Obviously, in Python to check whether two strings are equal you can do:

"hello word" == "hello world"

But what if you are comparing really long strings (in excess of 1m characters)? Is there a built in way or any libraries in python that can do this much faster; perhaps utilizing the Karp–Rabin algorithm or something similar?

Or, under the hood, is stringA == stringB actually the fastest method?

pablowilks2
  • 299
  • 5
  • 15
  • 1
    No modern programming language compares strings character by character. The comparison is just as fast regardless of how long the strings are. – Guy Incognito May 16 '20 at 09:03
  • 4
    Actually, I think Python keeps a hash of each string, in which case it presumably compares the hashes first when doing a string comparison. That should make it fast even for very long strings.
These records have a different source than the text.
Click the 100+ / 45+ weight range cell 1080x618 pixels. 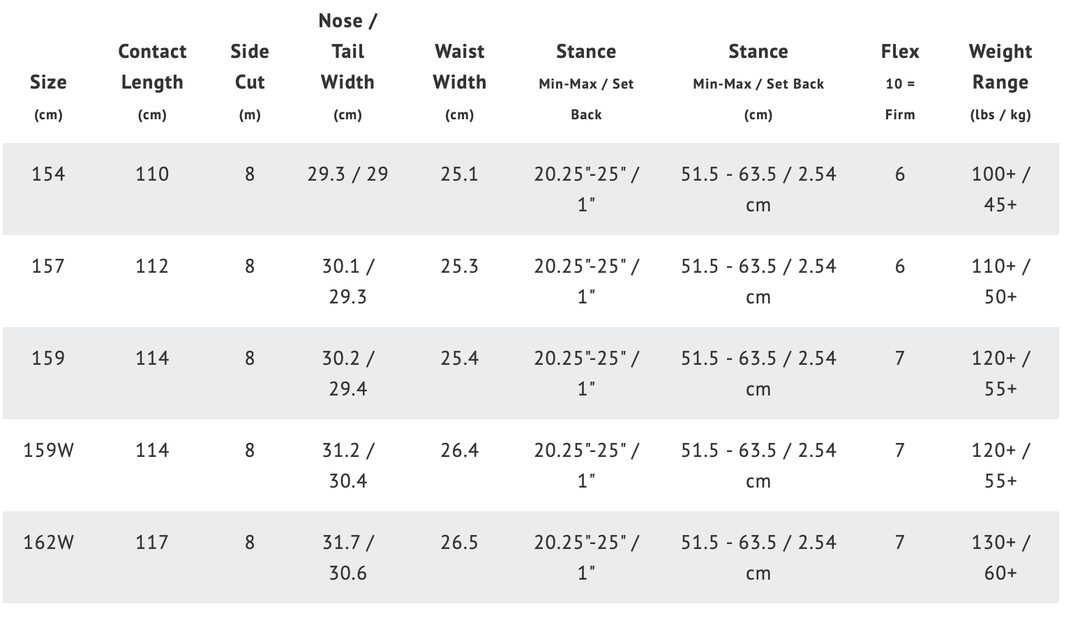[1000, 189]
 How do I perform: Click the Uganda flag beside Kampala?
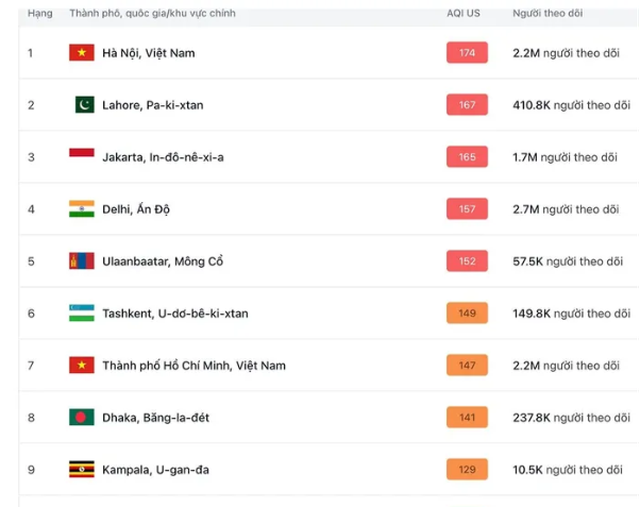click(82, 469)
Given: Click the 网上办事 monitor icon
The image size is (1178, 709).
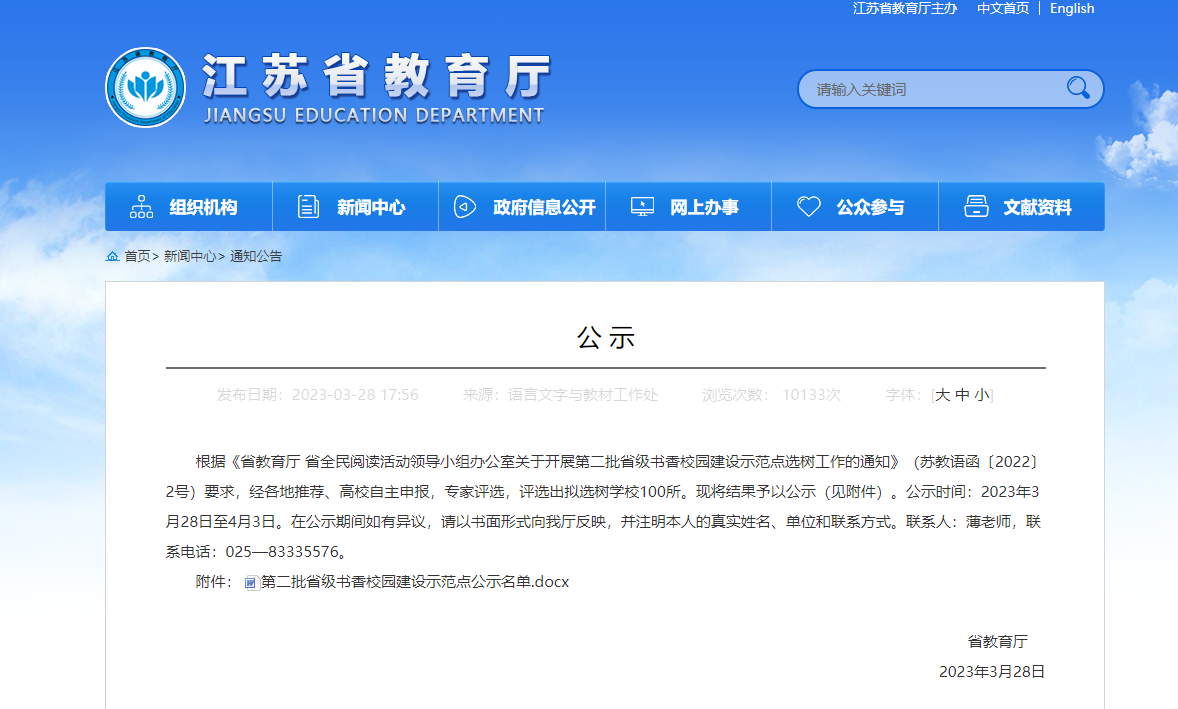Looking at the screenshot, I should (642, 207).
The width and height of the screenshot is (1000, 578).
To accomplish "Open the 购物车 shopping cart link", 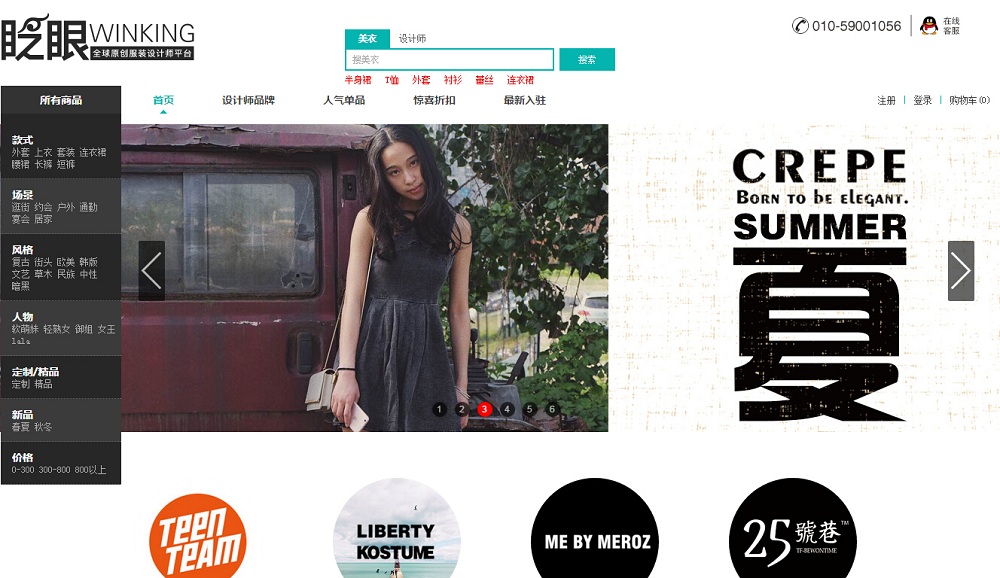I will 969,100.
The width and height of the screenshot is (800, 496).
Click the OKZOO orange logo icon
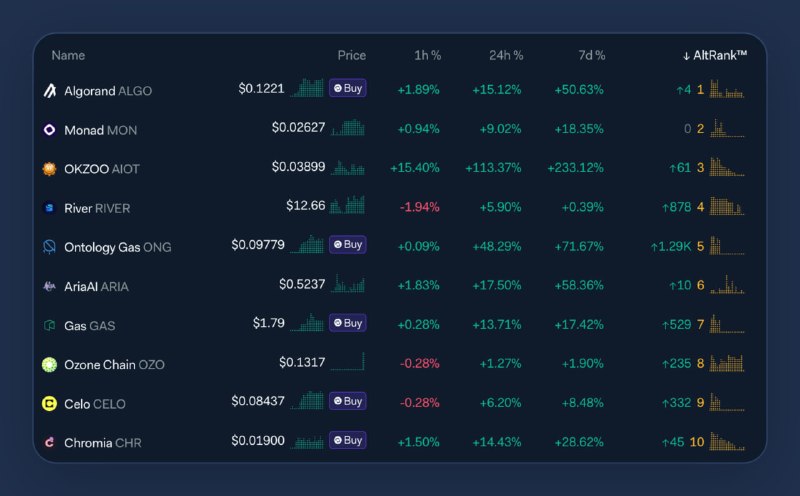pos(49,169)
Although it would still have to do a character-by-character comparison if the hashes match. – Tom Karzes May 16 '20 at 09:03
  • why is an *algorithm* required for this..simply compare using `==` , `!=` or `is` (return bool values). – de_classified May 16 '20 at 09:04
  • 1
    @GuyIncognito That's not true. If two strings are equal, but not the same object, then the only way to verify it is to compare every character of both strings. That will take much longer for long strings. And for languages that rely on null-terminated strings, without a length count, string comparisons will be slow for long strings. – Tom Karzes May 16 '20 at 09:11
  • 3
    @RoadRunner Of course, the hashes are functions of the string values, so they have to match. That makes inequality fast in the vast majority of cases. But when two hashes are the same, then it has to fall back on an actual string comparison. – Tom Karzes May 16 '20 at 09:13
  • 1
    An algorithm is required because the OP wants to compare very long strings and is concerned that algorithm/method implemented in ‘==‘ may not be especially fast – innisfree May 16 '20 at 09:13
  • 2
    Have you profiled the time taken? E.g how long does it take to compare strings of length 10, 100, 1000 etc using ==. How in practice does the time scale with length of string? I’d be interested in strings that are different (giving false) and ones that are the same (giving true). The latter may be slower – innisfree May 16 '20 at 09:16
  • 3
    This will be useful to read: [what happens when you compare two strings in python](https://stackoverflow.com/questions/43466106/what-happens-when-you-compare-two-strings-in-python) – RoadRunner May 16 '20 at 09:36
  • @TomKarzes There is a length check fast-path, but I [don't see any hash check](https://github.com/python/cpython/blob/62ecd8a8f908282726d2f019c93efa1cf2e9e784/Objects/unicodeobject.c#L11159-L11178). IIRC the hash of strings is calculated and stored at time of first use, so it could be that a hash is not necessarily available to use for equality comparisons if there was no prior reason to hash the string. – wim May 17 '20 at 17:01
  • 2
    Regular strings are not several million elements long. What do these strings *represent*? Most importantly, what are the inherent rules of the data that can be exploited? Do you expect strings to be predominantly equal or unequal? Do you expect inequality rather at starting or ending, or other specific positions? Do you expect minor (some chars) or major (some thousand chars) differences? Do you compare the same string multiple times (e.g. pairwise from list)? Do you need to compare only individual pairs, or many? What is your goal? Eliminate duplicates, find matches, ...? – MisterMiyagi May 17 '20 at 17:07
  • @wim That's interesting. You'd think it would use the hash value when it's available. – Tom Karzes May 17 '20 at 19:10
  • 1
    @TomKarzes Maybe the cost of checking whether or not a hash is available to use isn't worth the potential gains (I guess you would only get significant gains for inequality rejection on long strings, which is unlikely to be a typical use case). – wim May 17 '20 at 19:25
  • @wim Well, long string comparison in general is probably uncommon. The check would make the biggest difference when comparing lots of long strings with a high mismatch rate. – Tom Karzes May 17 '20 at 19:51
  • @wim Of course, in that case you'd be better off keeping the string in a `dict`, which would make a hash-based search. – Tom Karzes May 17 '20 at 19:57

1 Answers1

6

(EDITED: to improve overall quality).

Considering how str == str is implemented in Python, this first gets an id() check, length check and then goes on element by element. This is quite fast and understandably so, since a lot of Python code relies on this. In the average case, there is no need for further optimization as arbitrary strings will be different quite early.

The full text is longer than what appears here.